A submarine branching unit is a piece of equipment used inline within submarine telecommunications cable systems to allow the cable to split to serve more than one destination. For example, one branch might head for a cable landing point and others may continue to other destinations.

There are several methods by which the split can be effected, which can also depend on the type of cable system:

- Purely electrical systems (now almost obsolete) can be split by either:
  - Physically separating the signal cables so some go in one direction and some in another, which requires no additional power.
  - Using an add-drop multiplexer to direct the signals down one path or the other.
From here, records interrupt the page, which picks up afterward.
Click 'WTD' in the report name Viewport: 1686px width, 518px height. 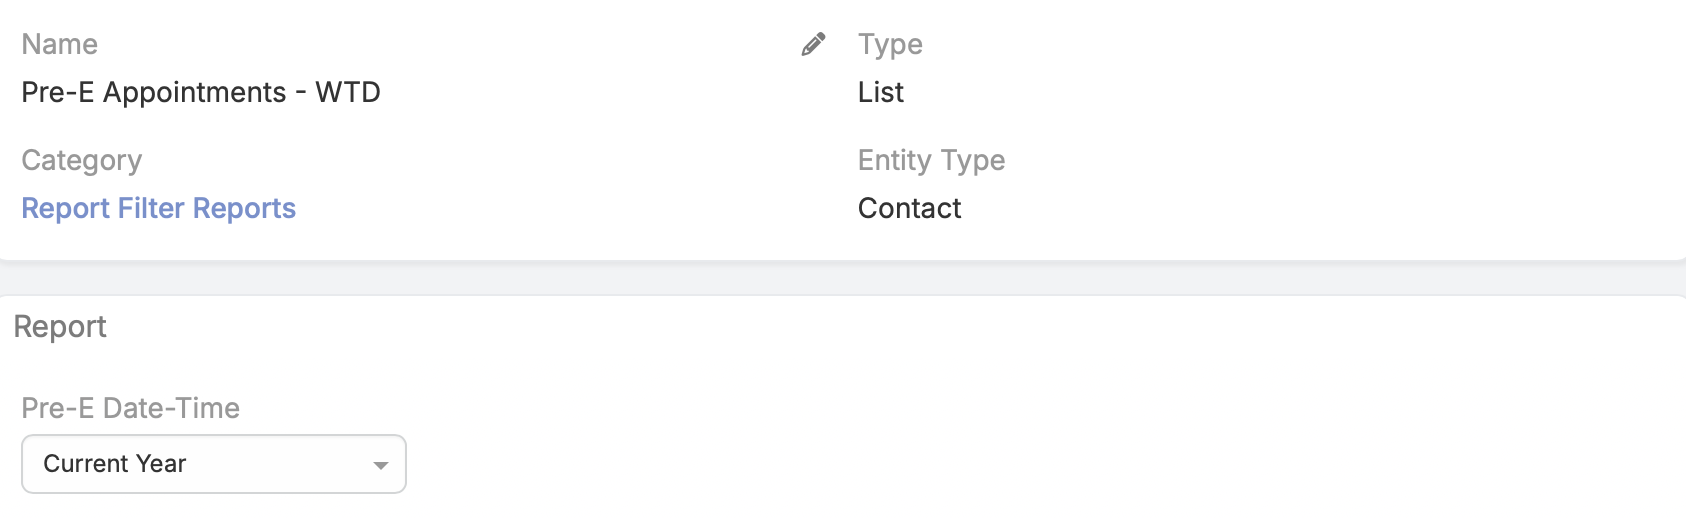point(348,92)
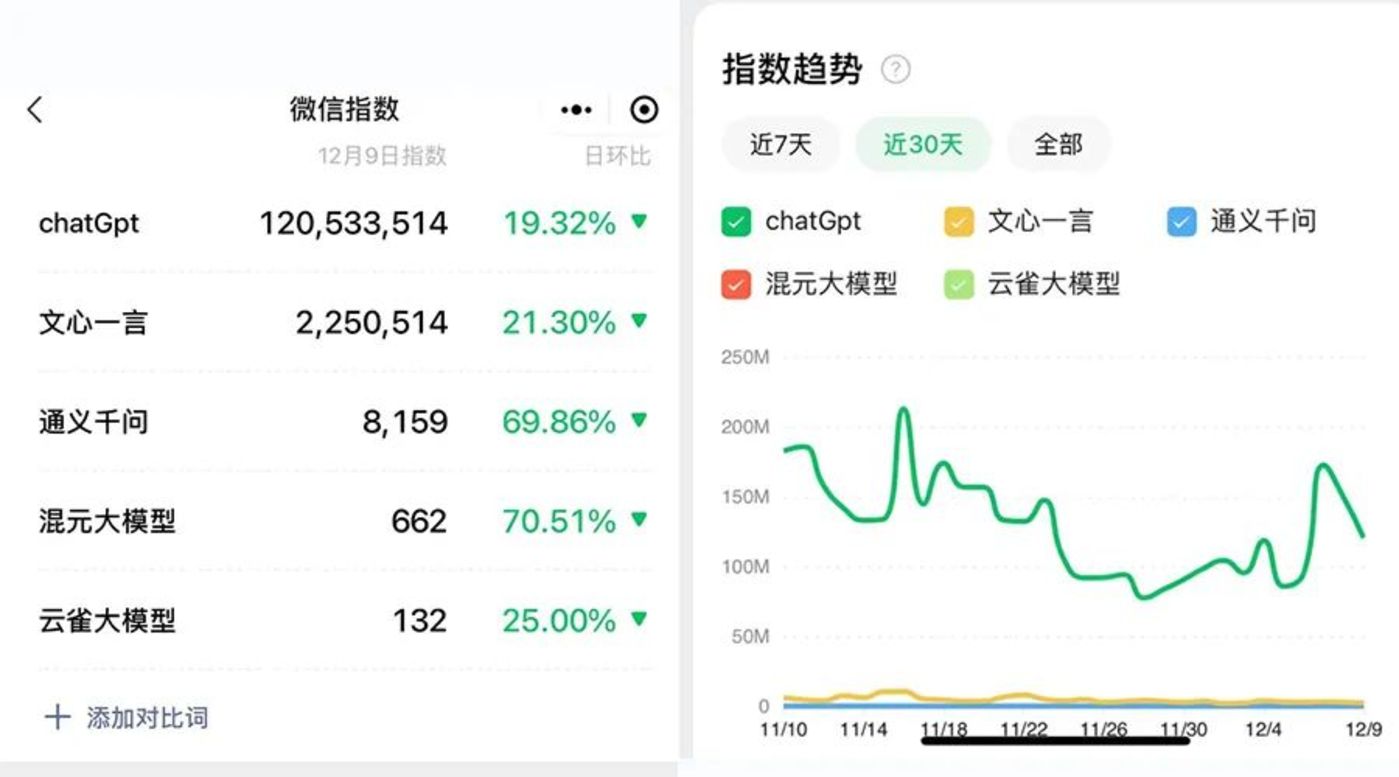Tap the circular close/capsule icon
This screenshot has width=1399, height=777.
tap(643, 110)
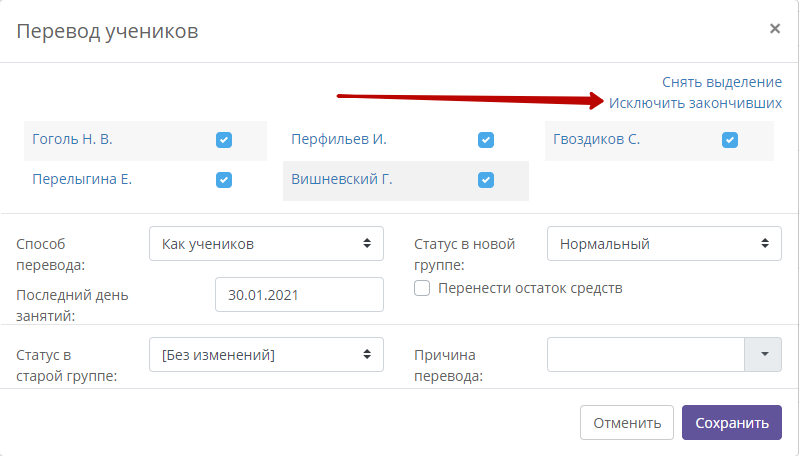Open the Статус в старой группе dropdown

point(266,355)
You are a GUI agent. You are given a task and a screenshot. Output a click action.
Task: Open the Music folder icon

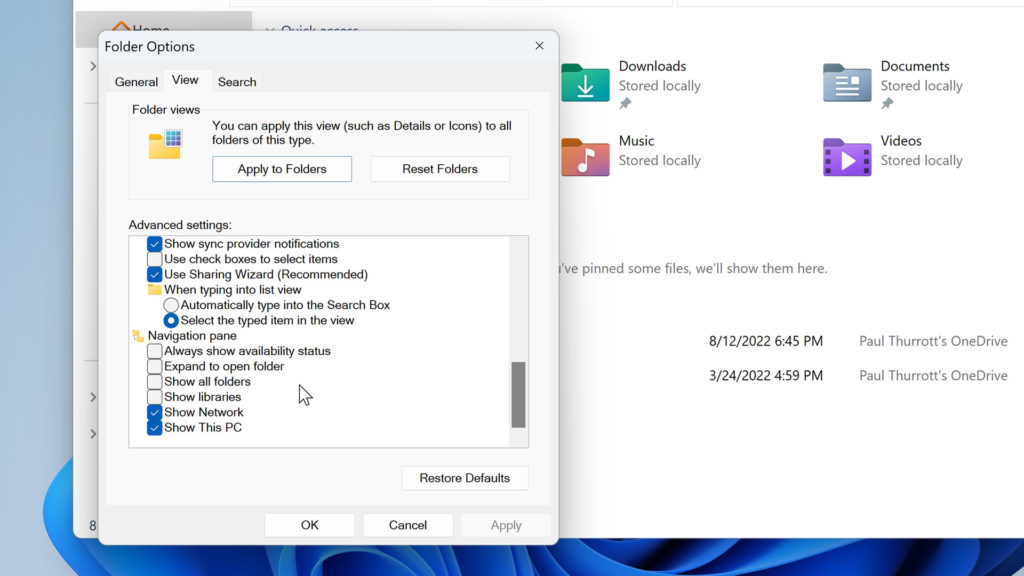[x=585, y=157]
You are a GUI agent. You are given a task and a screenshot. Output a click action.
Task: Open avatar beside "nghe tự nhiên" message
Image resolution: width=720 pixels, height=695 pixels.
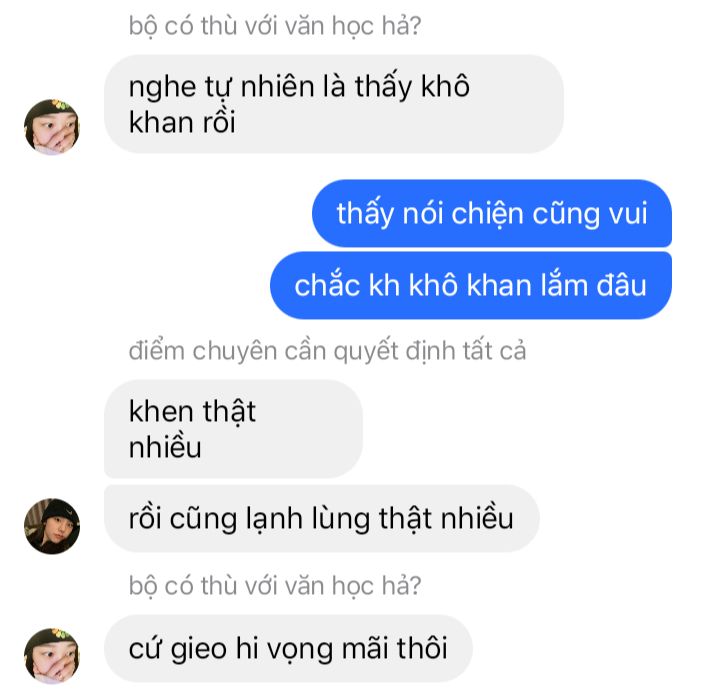51,127
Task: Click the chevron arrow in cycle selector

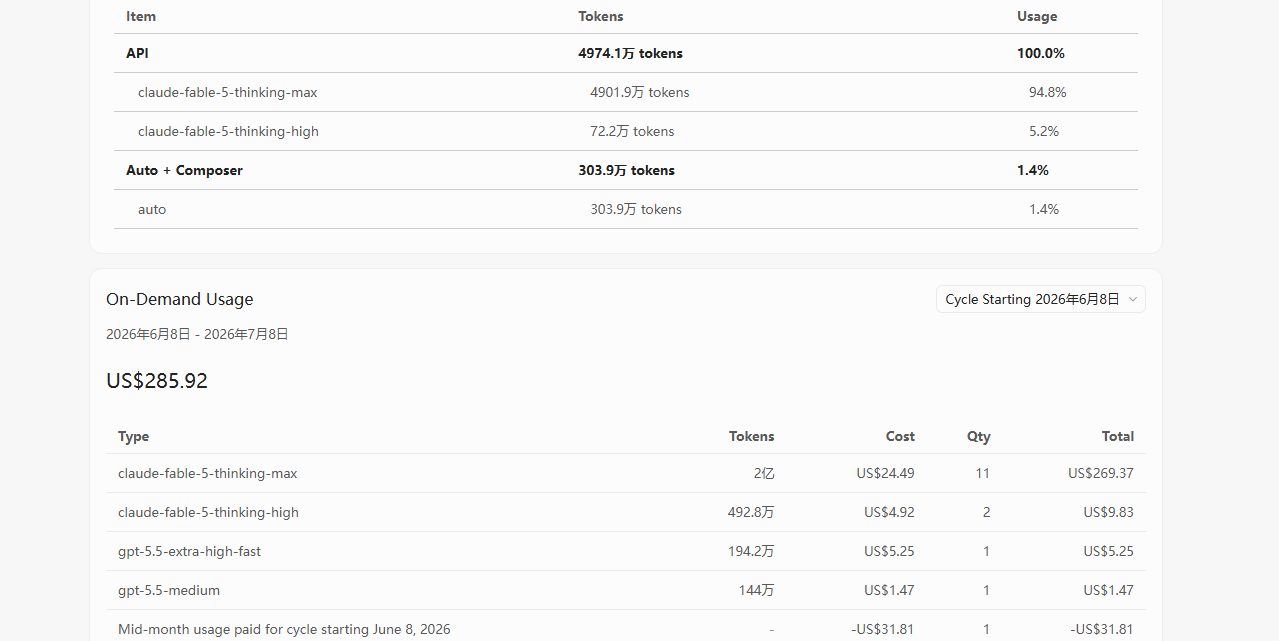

The electrical equipment that acts as the add-drop multiplexer will need powering.
- Optical fiber cable systems can be split by either:
  - Physically separating the signal-carrying fibers so some go in one direction and some in another, which requires no additional power.
  - Converting the optically carried signals to electrical signals, using an add-drop multiplexer to divide and recombine the signals on the desired paths, the reconverting back to optically carried signals. This signal conversion and multiplexing equipment will require power.
  - Using a reconfigurable optical add-drop multiplexer to direct optical carrier frequencies down desired paths. The power requirements of optical multiplexing in this manner will be lower than the previous method.

In both types of cable system, more than one technique can be used simultaneously.

The conventional symbol used for a submarine branching unit in maps of cable routes is a small equilateral triangle with (usually) one vertex pointing towards the top of the map.